:: Data supplied ::
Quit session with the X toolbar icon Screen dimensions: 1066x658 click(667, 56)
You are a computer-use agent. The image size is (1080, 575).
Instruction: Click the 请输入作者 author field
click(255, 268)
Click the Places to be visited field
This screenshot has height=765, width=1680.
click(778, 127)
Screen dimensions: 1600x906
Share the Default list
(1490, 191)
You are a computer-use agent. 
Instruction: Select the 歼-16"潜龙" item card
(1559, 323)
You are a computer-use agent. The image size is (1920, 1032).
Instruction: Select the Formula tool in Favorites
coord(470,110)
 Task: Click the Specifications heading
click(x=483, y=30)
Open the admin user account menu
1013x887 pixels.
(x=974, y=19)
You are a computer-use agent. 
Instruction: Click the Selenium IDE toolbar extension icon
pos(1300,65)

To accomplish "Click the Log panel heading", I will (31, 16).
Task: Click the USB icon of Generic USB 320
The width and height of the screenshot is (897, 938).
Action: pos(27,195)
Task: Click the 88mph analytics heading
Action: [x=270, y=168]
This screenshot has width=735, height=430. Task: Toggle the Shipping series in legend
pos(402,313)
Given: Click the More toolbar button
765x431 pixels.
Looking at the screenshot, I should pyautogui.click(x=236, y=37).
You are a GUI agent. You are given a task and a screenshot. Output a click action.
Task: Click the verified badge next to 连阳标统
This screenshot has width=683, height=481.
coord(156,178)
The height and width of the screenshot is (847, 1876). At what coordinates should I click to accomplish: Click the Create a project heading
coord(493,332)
:::
#### Try it
Retype exactly the lines of the data above that fall between the line with "You are a computer-use agent. The image size is (1080, 575)." and the line with "Screen dimensions: 1600x906", inclusive, and add nothing.

#### Expected output
You are a computer-use agent. The image size is (1080, 575).
Instruction: Click the 请输入作者 author field
click(255, 268)
Click the Places to be visited field
This screenshot has height=765, width=1680.
click(778, 127)
Screen dimensions: 1600x906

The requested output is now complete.